All was good, then something that I have had stir in my heart for a while, going out to British Columbia, came up and we started talking about stuff. Things just got real, like ‘what do I really want?’ like such a basic and cheesy question, but it felt so real. Like I’ve been doing Amway for quite some time, love and I’m still growing in it, but it’s not my main pull right now. I have the opportunity to go to Whistler and I want to take a shot at it. It’s burning inside me so bad now that I would consider just going and figuring things out along the way. I feel like there is a piece of me out there that I need to capture. It’s hidden away in the mountains and deep in the forest. I can’t explain it. The more I type and the more I think, the more mysterious and clear it becomes.
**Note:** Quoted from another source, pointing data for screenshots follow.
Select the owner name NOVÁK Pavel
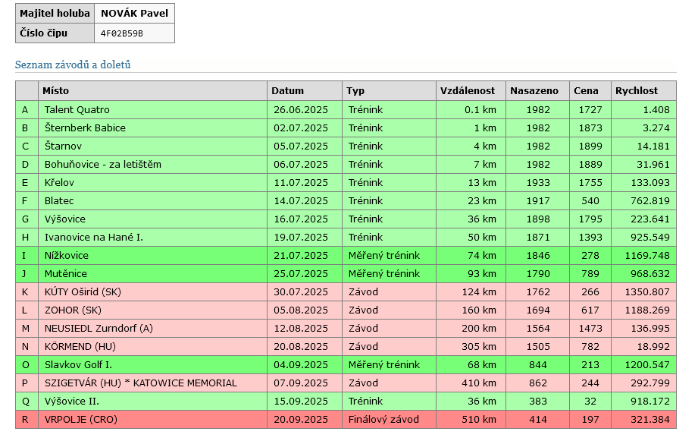 click(x=134, y=14)
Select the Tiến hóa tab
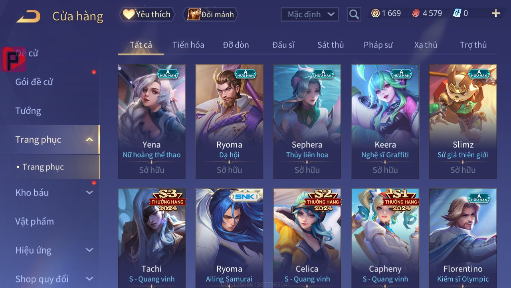Viewport: 511px width, 288px height. [x=188, y=45]
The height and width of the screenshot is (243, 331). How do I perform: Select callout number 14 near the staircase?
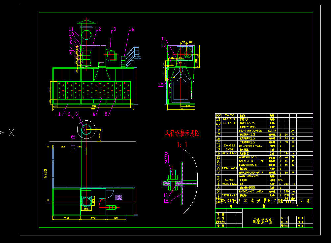131,29
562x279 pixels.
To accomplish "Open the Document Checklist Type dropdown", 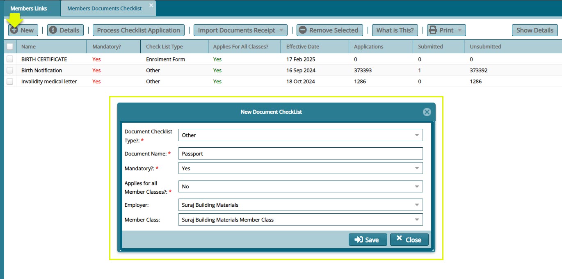I will coord(417,135).
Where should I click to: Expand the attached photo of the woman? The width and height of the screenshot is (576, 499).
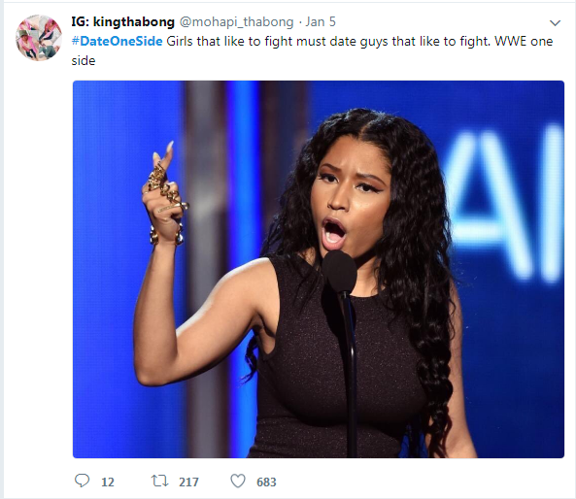pyautogui.click(x=319, y=269)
This is strange for me because everyone expects me to continue on my path I’m on, “you’re going to be very successful Alex” and “Keep working at it and you’ll get to your goals.” Let me make something clear, I am working at it and I am going to be successful, just on My time with God. But here’s the thing, I feel pull to wonder, so stupid but to just wonder. You can wonder in a direction yet it doesn’t mean you’re lost; your just finding your way. I don’t want goals right now, I don’t want expectations right now. I want to lost myself, that’s where I feel I will find myself. Will I waste my time? Only time will tell. You only live once, and I want my life to be a meaningful one, just not yet. I just want to feel Alive.
I know I said this was going to be a shorty but I realize I had more to say than I thought. I’m going to apply to go out west and I’m going to have a plan B, one that makes me certain that I will go out there. It’s just going to be guts and heart to follow through once I plan everything out; that’s the scary part.